GIVEN EXERCISE —
Please repeat the records below word for word, starting with the line that contains "1456x819 pixels." and going on through the line that contains "click(x=72, y=42)", including both of those lines.

GIVEN INFORMATION —
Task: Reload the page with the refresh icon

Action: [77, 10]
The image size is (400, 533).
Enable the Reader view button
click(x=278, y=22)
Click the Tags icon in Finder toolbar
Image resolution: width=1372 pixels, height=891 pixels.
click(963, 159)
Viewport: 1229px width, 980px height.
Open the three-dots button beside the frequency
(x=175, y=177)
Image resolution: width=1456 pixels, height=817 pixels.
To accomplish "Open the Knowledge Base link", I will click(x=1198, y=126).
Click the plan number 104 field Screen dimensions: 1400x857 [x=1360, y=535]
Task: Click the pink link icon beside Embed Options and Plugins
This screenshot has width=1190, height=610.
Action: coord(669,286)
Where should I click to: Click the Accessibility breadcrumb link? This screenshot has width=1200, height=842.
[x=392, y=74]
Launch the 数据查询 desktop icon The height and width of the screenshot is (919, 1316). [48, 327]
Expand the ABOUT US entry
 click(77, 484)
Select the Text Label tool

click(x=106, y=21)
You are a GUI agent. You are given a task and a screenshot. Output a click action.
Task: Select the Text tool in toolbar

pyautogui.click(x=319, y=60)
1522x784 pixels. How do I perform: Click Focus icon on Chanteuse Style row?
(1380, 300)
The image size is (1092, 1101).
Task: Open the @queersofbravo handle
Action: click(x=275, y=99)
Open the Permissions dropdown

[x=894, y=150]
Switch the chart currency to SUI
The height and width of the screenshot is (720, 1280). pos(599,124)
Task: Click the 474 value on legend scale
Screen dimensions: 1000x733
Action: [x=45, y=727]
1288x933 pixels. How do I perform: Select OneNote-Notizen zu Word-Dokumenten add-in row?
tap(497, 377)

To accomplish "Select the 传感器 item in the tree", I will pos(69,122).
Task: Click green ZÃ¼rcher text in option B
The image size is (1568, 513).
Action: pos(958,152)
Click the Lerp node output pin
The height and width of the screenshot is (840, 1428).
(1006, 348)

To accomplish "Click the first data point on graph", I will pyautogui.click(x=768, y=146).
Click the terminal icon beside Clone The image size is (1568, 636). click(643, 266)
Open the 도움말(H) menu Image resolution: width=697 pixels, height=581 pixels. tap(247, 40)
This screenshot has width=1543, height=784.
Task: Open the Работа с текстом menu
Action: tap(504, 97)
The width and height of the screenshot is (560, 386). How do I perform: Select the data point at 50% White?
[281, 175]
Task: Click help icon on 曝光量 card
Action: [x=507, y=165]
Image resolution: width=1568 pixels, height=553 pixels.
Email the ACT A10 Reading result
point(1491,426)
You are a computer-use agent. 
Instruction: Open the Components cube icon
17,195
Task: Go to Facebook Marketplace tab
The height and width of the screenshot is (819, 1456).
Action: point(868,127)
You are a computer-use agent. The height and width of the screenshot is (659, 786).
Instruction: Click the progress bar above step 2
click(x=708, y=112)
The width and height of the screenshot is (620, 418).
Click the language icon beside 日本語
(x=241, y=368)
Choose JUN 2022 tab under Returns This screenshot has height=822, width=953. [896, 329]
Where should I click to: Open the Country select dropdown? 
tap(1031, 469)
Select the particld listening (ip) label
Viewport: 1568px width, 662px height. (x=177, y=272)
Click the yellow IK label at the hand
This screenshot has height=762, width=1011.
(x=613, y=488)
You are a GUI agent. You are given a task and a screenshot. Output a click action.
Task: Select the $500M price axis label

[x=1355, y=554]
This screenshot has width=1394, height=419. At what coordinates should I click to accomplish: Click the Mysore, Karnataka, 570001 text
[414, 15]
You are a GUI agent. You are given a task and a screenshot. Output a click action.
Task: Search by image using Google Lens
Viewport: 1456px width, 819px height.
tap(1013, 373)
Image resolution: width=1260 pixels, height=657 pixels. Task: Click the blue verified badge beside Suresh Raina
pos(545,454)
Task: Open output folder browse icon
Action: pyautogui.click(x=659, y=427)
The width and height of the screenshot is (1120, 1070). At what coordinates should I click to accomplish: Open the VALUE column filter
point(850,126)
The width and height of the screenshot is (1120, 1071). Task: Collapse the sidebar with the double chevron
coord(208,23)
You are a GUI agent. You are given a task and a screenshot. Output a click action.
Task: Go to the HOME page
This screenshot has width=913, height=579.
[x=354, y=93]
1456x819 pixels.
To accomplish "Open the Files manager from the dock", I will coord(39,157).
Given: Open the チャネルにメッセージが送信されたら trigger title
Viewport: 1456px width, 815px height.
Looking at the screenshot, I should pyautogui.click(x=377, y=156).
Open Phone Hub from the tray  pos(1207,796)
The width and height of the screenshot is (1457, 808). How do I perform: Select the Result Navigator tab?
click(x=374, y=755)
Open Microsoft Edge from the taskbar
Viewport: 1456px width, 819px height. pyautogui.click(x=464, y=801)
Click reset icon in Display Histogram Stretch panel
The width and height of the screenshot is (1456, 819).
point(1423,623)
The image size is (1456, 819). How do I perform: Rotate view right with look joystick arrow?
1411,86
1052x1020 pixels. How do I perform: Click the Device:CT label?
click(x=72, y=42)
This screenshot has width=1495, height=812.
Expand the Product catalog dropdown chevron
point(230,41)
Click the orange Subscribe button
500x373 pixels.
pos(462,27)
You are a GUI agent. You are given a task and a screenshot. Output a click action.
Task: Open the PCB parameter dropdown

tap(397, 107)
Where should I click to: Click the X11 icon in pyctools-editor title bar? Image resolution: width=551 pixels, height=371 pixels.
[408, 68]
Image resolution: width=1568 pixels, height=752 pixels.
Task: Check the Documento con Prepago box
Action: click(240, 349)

EXERCISE ANSWER —
1456x819 pixels.
To accomplish "Open the Files manager from the dock", I will coord(39,157).
Given: Open the チャネルにメッセージが送信されたら trigger title
Viewport: 1456px width, 815px height.
Looking at the screenshot, I should pyautogui.click(x=377, y=156).
Open Phone Hub from the tray  pos(1207,796)
The width and height of the screenshot is (1457, 808). How do I perform: Select the Result Navigator tab?
click(x=374, y=755)
Open Microsoft Edge from the taskbar
Viewport: 1456px width, 819px height. pyautogui.click(x=464, y=801)
Click reset icon in Display Histogram Stretch panel
The width and height of the screenshot is (1456, 819).
point(1423,623)
The image size is (1456, 819). How do I perform: Rotate view right with look joystick arrow?
1411,86
1052x1020 pixels. How do I perform: Click the Device:CT label?
click(x=72, y=42)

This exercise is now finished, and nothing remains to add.